[Description of the task] Every line in the data below that includes "agent" belongs in the answer, copied as it stands.

Given data section start

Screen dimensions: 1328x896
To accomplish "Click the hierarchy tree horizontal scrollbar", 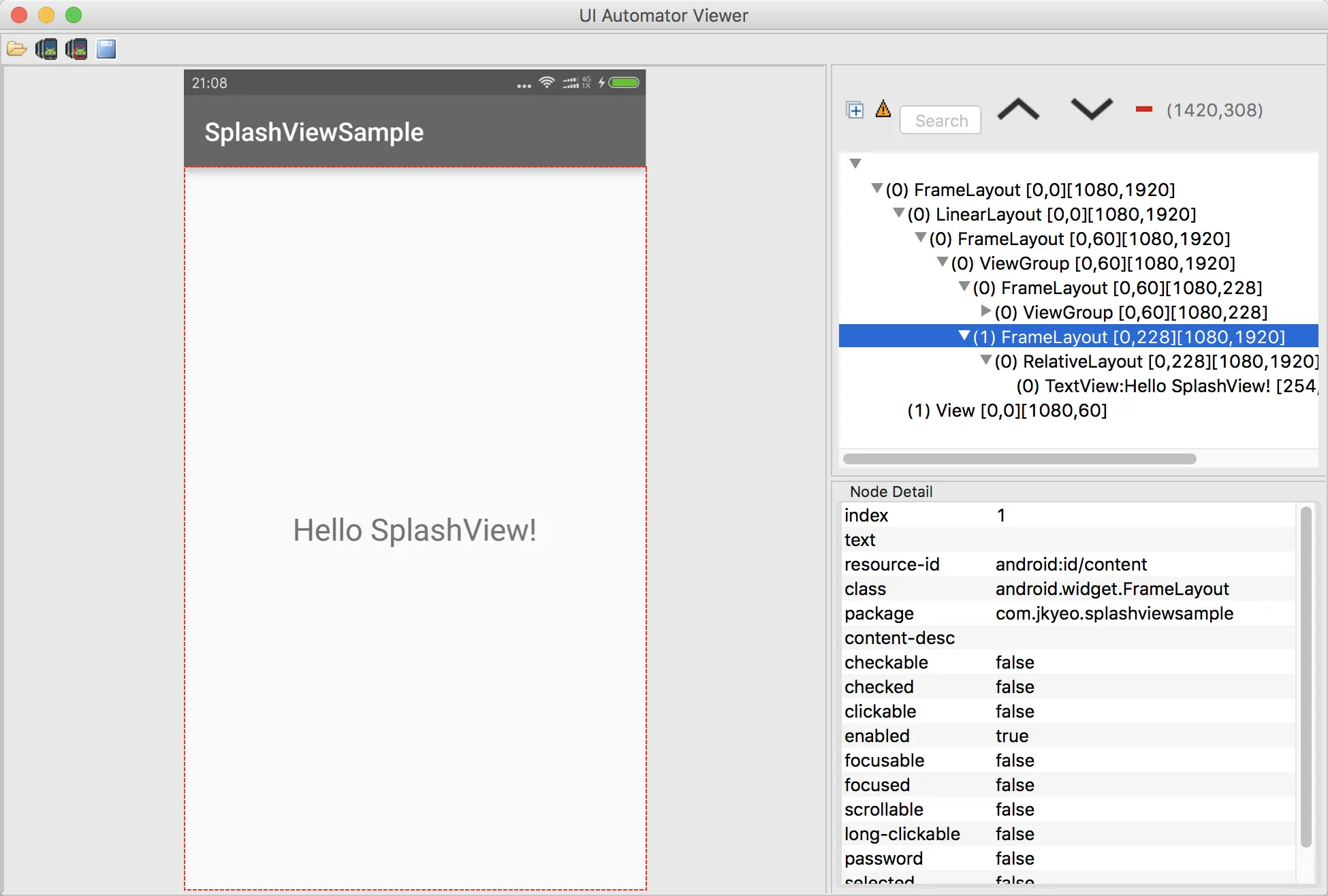I will pos(1019,459).
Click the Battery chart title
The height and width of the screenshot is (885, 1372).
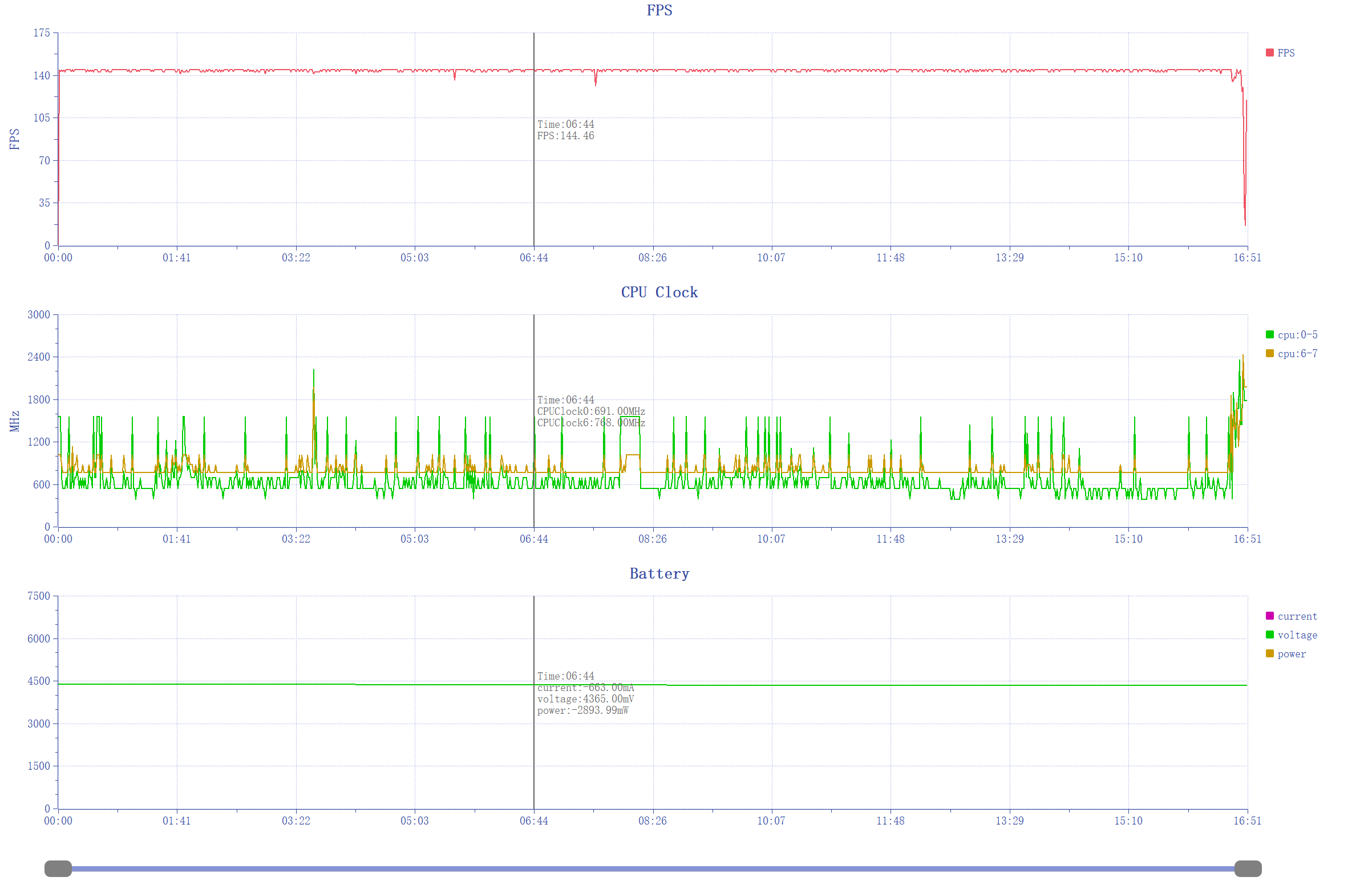[659, 574]
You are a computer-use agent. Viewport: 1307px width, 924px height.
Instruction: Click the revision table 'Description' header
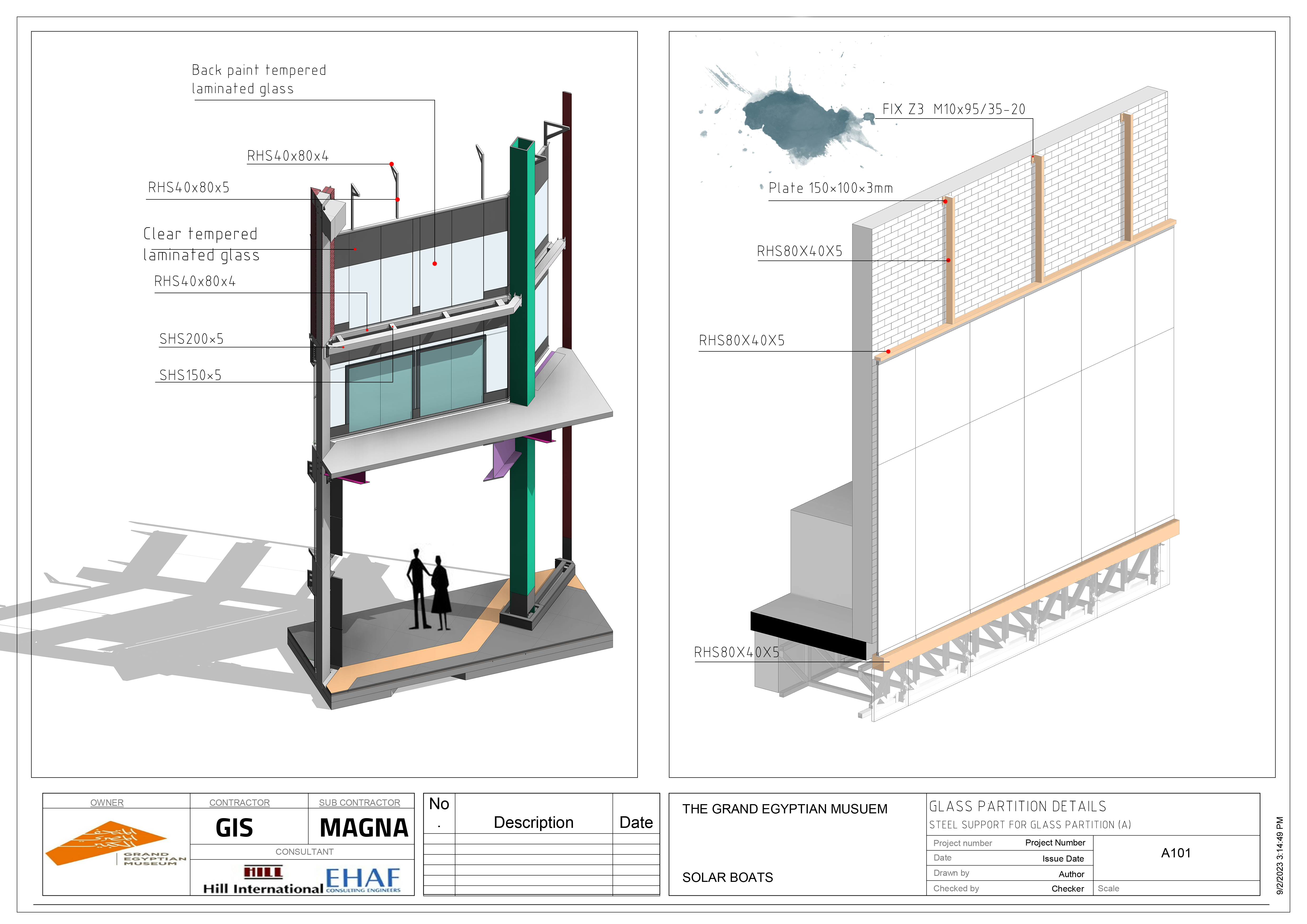pos(533,822)
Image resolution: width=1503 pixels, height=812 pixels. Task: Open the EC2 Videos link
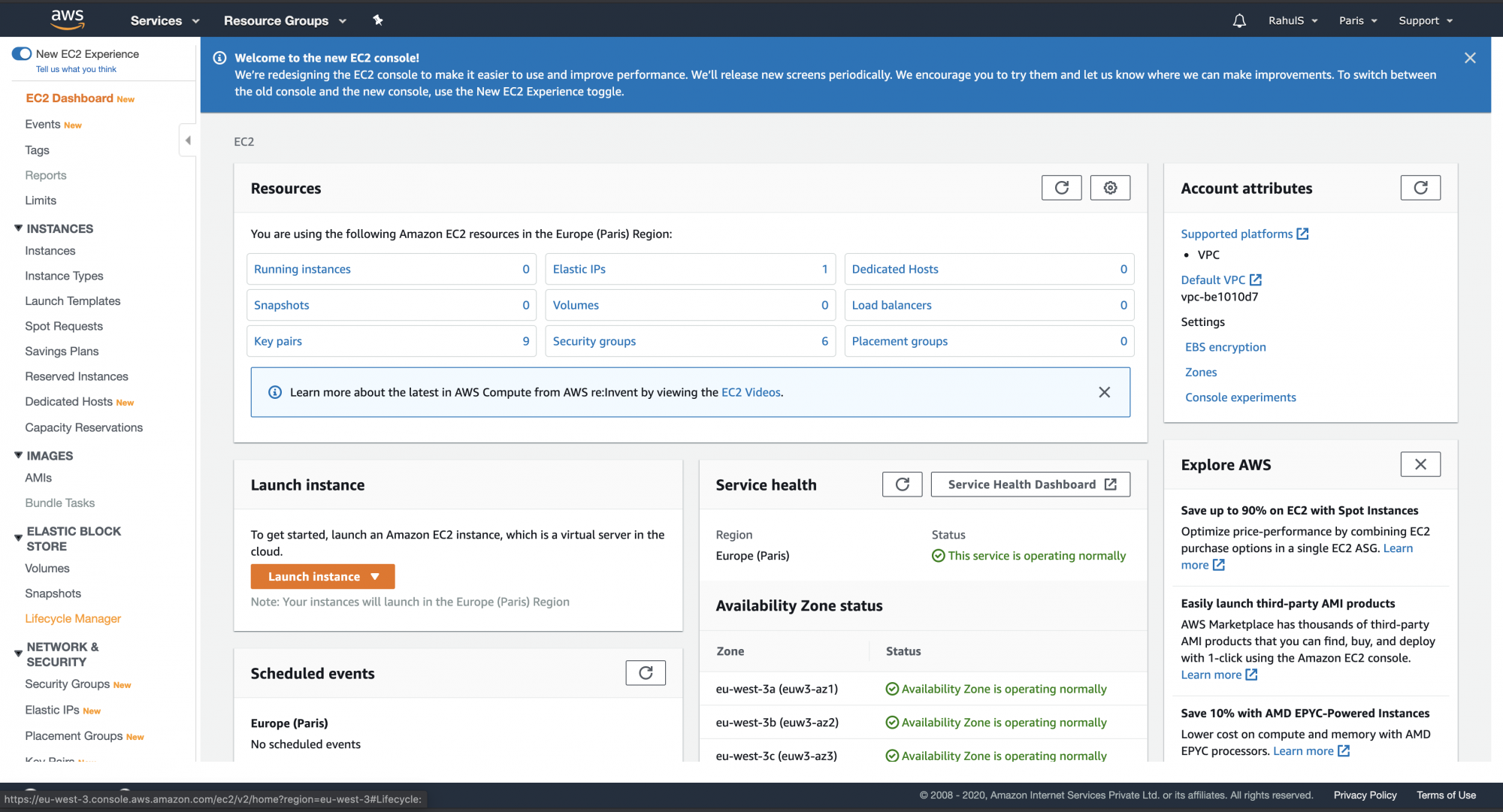tap(750, 392)
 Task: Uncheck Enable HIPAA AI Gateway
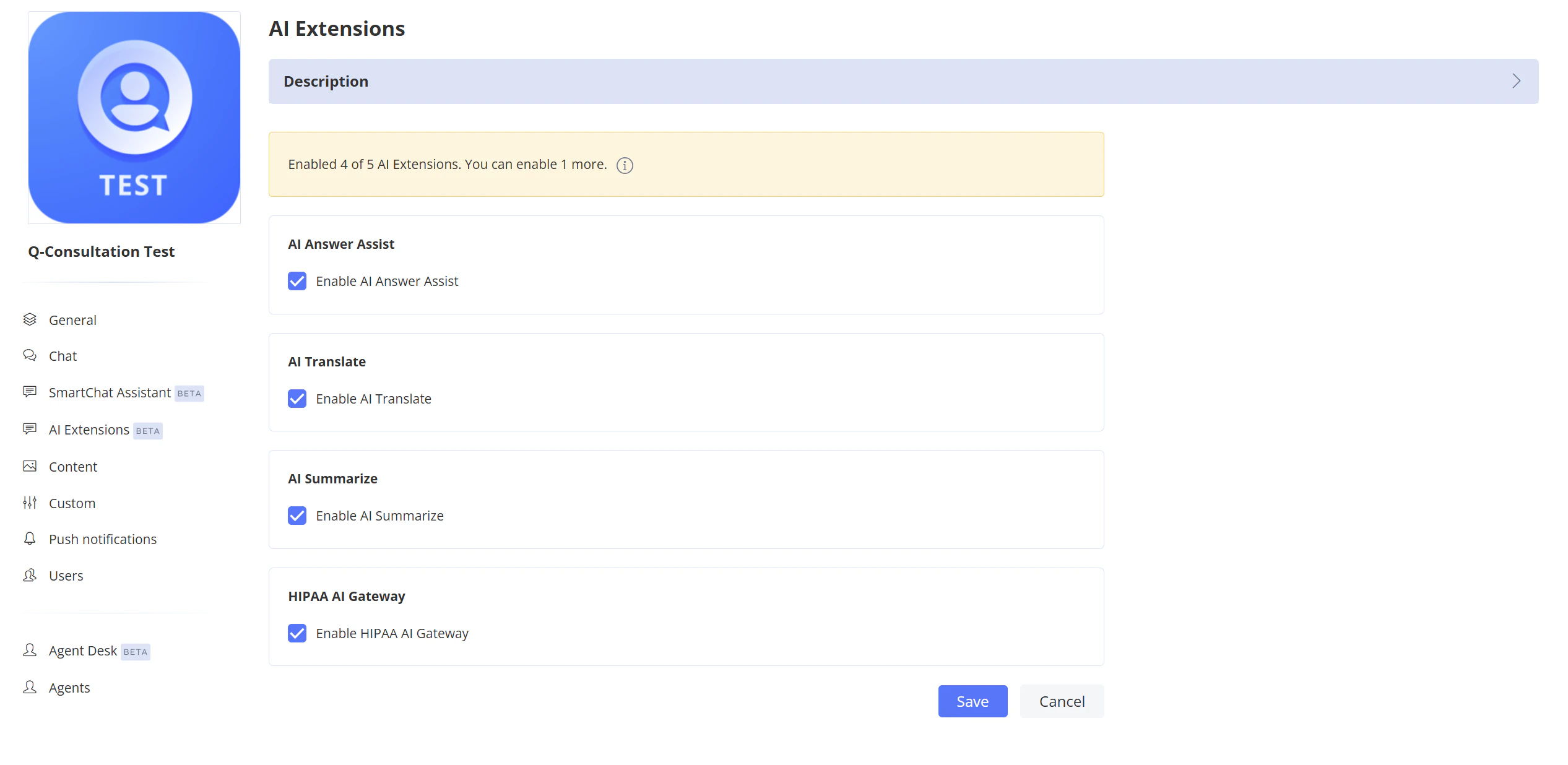point(297,633)
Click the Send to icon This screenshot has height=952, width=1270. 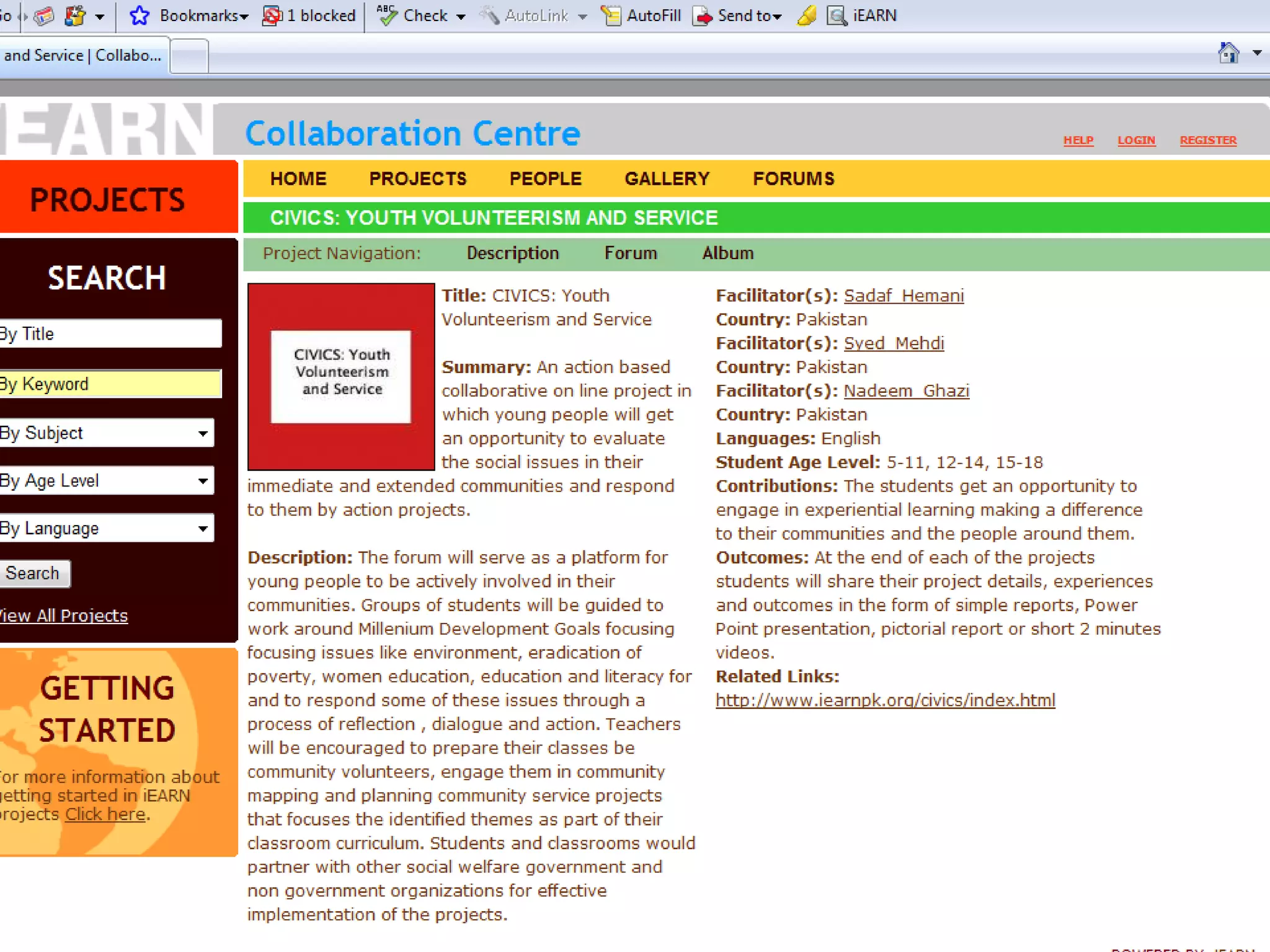click(703, 15)
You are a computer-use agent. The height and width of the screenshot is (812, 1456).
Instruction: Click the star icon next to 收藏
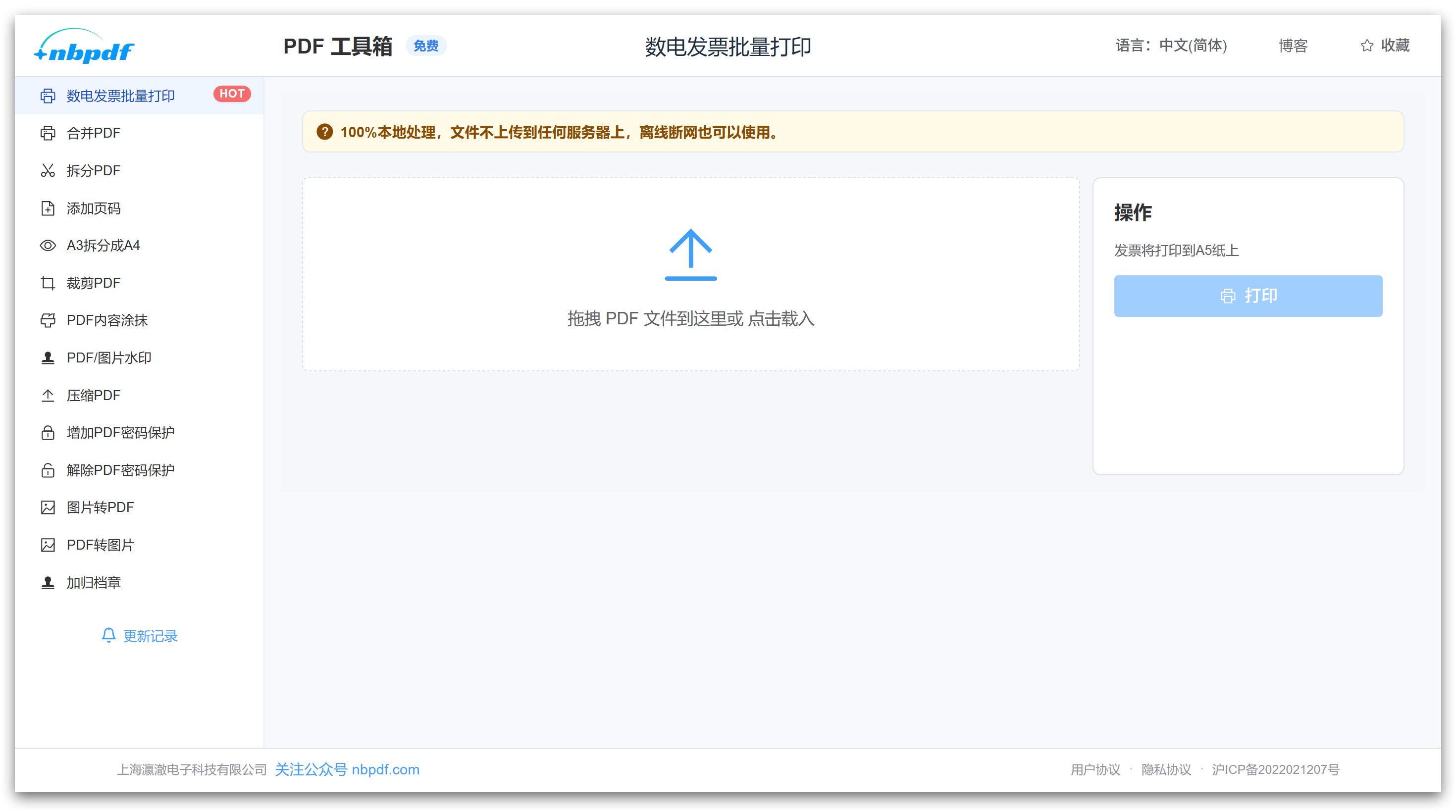pyautogui.click(x=1367, y=46)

Given data section end

[Solved problem]
You are a computer-use agent. Viewport: 1307px width, 924px height.
You are a computer-use agent. The height and width of the screenshot is (812, 1456).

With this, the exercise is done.